|
Das sehenswerte kleine Städtchen Sulingen gehörte zwar nie zur Grafschaft Diepholz, aber weil es nur 32 km von Diepholz entfernt liegt und mit dem Auto schnell und bequem erreichbar ist, soll es hier auch vorgestellt werden.
Sulingen wird im Jahre 1029 erstmals als ein burgloser Oberhof des Bistums Minden erwähnt. Dieser fiel am Ende des Mittelalters an die Grafschaft Hoya. Im 15. Jahrhundert bildete sich um den Oberhof der Flecken Sulingen.
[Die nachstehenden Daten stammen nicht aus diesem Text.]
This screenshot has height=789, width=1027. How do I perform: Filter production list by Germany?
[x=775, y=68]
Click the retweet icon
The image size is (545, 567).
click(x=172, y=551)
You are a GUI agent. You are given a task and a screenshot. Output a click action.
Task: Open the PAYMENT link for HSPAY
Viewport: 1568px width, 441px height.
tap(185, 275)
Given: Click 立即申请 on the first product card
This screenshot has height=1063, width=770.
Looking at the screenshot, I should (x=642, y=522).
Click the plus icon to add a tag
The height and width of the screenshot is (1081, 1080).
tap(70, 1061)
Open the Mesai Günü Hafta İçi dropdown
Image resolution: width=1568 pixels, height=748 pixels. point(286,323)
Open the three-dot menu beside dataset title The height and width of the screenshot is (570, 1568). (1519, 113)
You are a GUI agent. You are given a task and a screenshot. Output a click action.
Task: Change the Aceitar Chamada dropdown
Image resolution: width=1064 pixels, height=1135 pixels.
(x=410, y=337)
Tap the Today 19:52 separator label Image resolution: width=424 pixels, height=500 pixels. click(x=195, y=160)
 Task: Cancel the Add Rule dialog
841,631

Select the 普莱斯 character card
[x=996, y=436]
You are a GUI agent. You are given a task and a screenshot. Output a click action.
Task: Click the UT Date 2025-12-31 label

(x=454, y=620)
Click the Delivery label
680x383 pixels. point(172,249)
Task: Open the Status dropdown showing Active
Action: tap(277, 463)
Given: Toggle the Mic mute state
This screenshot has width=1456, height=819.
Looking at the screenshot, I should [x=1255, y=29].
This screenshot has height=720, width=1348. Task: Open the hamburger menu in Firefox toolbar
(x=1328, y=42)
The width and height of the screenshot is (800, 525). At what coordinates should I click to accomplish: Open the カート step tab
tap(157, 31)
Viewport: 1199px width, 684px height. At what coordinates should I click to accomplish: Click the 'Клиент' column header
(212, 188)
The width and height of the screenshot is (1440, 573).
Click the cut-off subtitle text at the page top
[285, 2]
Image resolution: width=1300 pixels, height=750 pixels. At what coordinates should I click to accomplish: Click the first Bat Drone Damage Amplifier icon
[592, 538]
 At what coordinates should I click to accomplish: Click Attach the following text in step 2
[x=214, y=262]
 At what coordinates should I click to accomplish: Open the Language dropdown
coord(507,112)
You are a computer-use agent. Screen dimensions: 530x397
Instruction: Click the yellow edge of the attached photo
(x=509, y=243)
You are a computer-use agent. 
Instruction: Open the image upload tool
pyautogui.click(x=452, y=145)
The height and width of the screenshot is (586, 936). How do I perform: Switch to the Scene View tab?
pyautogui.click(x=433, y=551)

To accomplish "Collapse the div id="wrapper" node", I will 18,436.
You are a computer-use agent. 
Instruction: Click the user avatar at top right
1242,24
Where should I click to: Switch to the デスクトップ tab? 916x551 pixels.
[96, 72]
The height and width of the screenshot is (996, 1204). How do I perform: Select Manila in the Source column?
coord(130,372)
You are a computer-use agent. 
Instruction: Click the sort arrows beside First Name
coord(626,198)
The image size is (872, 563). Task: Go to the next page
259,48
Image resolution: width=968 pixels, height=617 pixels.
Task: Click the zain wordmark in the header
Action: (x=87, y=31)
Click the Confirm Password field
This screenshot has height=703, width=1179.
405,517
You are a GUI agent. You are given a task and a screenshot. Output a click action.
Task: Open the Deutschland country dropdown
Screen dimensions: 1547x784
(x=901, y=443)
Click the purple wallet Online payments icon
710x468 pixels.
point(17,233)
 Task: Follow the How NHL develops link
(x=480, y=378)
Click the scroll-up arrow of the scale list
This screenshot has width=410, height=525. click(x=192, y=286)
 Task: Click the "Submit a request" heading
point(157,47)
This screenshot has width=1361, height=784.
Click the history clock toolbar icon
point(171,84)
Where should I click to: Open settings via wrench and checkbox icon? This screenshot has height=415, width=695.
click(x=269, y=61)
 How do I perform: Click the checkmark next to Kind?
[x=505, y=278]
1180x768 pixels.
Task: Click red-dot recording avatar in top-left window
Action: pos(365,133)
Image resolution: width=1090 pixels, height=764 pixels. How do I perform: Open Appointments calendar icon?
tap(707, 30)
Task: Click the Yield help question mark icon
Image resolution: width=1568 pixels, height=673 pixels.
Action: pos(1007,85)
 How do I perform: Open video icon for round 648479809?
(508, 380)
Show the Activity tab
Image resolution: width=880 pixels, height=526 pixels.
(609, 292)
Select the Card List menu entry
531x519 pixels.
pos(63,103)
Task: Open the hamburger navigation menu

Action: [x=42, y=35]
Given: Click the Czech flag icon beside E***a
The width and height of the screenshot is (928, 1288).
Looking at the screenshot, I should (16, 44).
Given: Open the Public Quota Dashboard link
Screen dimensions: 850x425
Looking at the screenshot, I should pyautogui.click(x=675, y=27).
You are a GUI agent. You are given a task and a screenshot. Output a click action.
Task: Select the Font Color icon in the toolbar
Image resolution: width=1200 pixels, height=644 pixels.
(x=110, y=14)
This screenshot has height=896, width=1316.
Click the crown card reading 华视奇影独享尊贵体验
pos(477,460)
Trotz seiner zentralen Lage an der Heerstraße Bremen-Minden und der Hauptpoststation war Sulingen kein Amtssitz, sondern gehörte zum Amt Ehrenburg, war aber der bedeutendste Ort in dem Amtsbezirk. Erst 1852 wurde unter König Georg V. ein Amt Sulingen gebildet. Aus dem Amt entstand 1885 der Kreis Sulingen, den Sulingen jedoch im Jahre 1932 an den Kreis Diepholz abgeben mußte. Seither gehört Sulingen zum Kreis Diepholz. Sulingen erhielt 1929 das Stadtrecht, blieb aber durch den Verlust des eigenen Landkreises hinter Diepholz zurück. Ein historisches Ereignis ist besonders erwähnenswert: Am 03. Juni 1803 wurde im Haus des Superintendenten die Konvention mit dem napoleonischen General Mortier abgeschlossen, die später zur Auflösung der hannoverschen Armee führte (Quelle: Brüning, Schmidt, Handbuch der historischen Stätten Deutschlands Bd.2). Die hannoversche Armee konnte sich daraufhin an das Nordufer der Elbe zurückziehen. Jedoch verweigerten sowohl Kurfürst Georg III. (in seiner Funktion als König von Großbritannien), als auch Napoleon die Ratifikation der Kapitulation von Sulingen, so daß die eigentliche, weitergehende Kapitulation des Kurfürstentums Hannover am 05. Juli 1803 in Artlenburg erfolgte (Quelle: Wikipedia).